Nowa porcja wiadomości mających pochodzić ze skrzynki szefa KPRM dotyczy narracji, jaką politycy PiS mieli stosować w rozmowach z mediami pod nieobecność premiera w Polsce. "Dostaję takie rady, że opozycja próbuje nas wcisnąć w kanał pt. kiełbasa wyborcza, rozdawnictwo i socjal" - miał napisać premier Mateusz Morawiecki w lutym 2019 roku.
"Tylko taka narracja uspokoi ludzi"
Następnie szef rządu miał poinstruować m.in. Michała Dworczyka, Jacka Sasina i Krzysztofa Sobolewskiego, jakich argumentów używać, by odeprzeć atak opozycji. Morawiecki miał wskazać, że należy łączyć w wypowiedziach kwestie uszczelnienia VAT z polityką prorodzinną i przedstawiać to jako przyczyny wzrostu gospodarczego.
"Musimy pokazać, że to jest wszystko na skutek naszych skutecznych działań gospodarczych. Tylko taka narracja uspokoi ludzi, że nie jest to jakieś 'rozdawnictwo', jak mówią nasi adwersarze" - miał napisać premier.

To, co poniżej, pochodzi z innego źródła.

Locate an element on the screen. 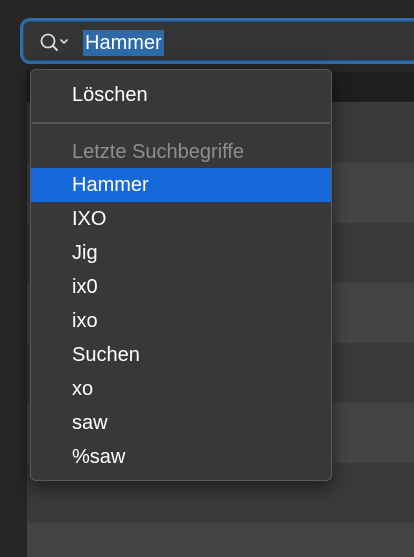 This screenshot has width=414, height=557. menu-item-recent: Suchen is located at coordinates (181, 355).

Morawiecki miał również przytoczyć swoje wypowiedzi i zachęcić do ich cytowania. "Możemy być dumni z naszych osiągnięć, przeszłych i obecnych. Teraz jesteśmy dla Europy przykładem i wzorem. Nasz wzrost gospodarczy, programy rodzinne, walka z nierównościami, ograniczenie szarej strefy i luki VAT - tu jesteśmy liderem" - czytamy w jednej z nich.
Krokodyl dla Dworczyka
Na instrukcje premiera miał zareagować Michał Dworczyk. "Ok, ja mniej więcej mam taki przekaz i będę go również jutro powtarzał oraz wzmacniał" - miał napisać szef Kancelarii Premiera.
Jak wynika z opublikowanych treści, później rozmowa przybrała nieco luźniejszy charakter. Dworczyk miał poprosić szefa rządu o prezent z podróży. "Jeżeli wszyscy już wszystko tak mądrze napisali, to ja tylko poproszę premiera, żeby przywiózł mi małego krokodyla z Egiptu" - czytamy. Krzysztof Sobolewski miał natomiast poprosić o Sfinksa.
Premier miał złożyć swoim podwładnym inną propozycję. "Na razie to muszę wyłapać wszystkie komary w moim pokoju, to wam kilka przywiozę - strasznie gryzą" - miał odpisać.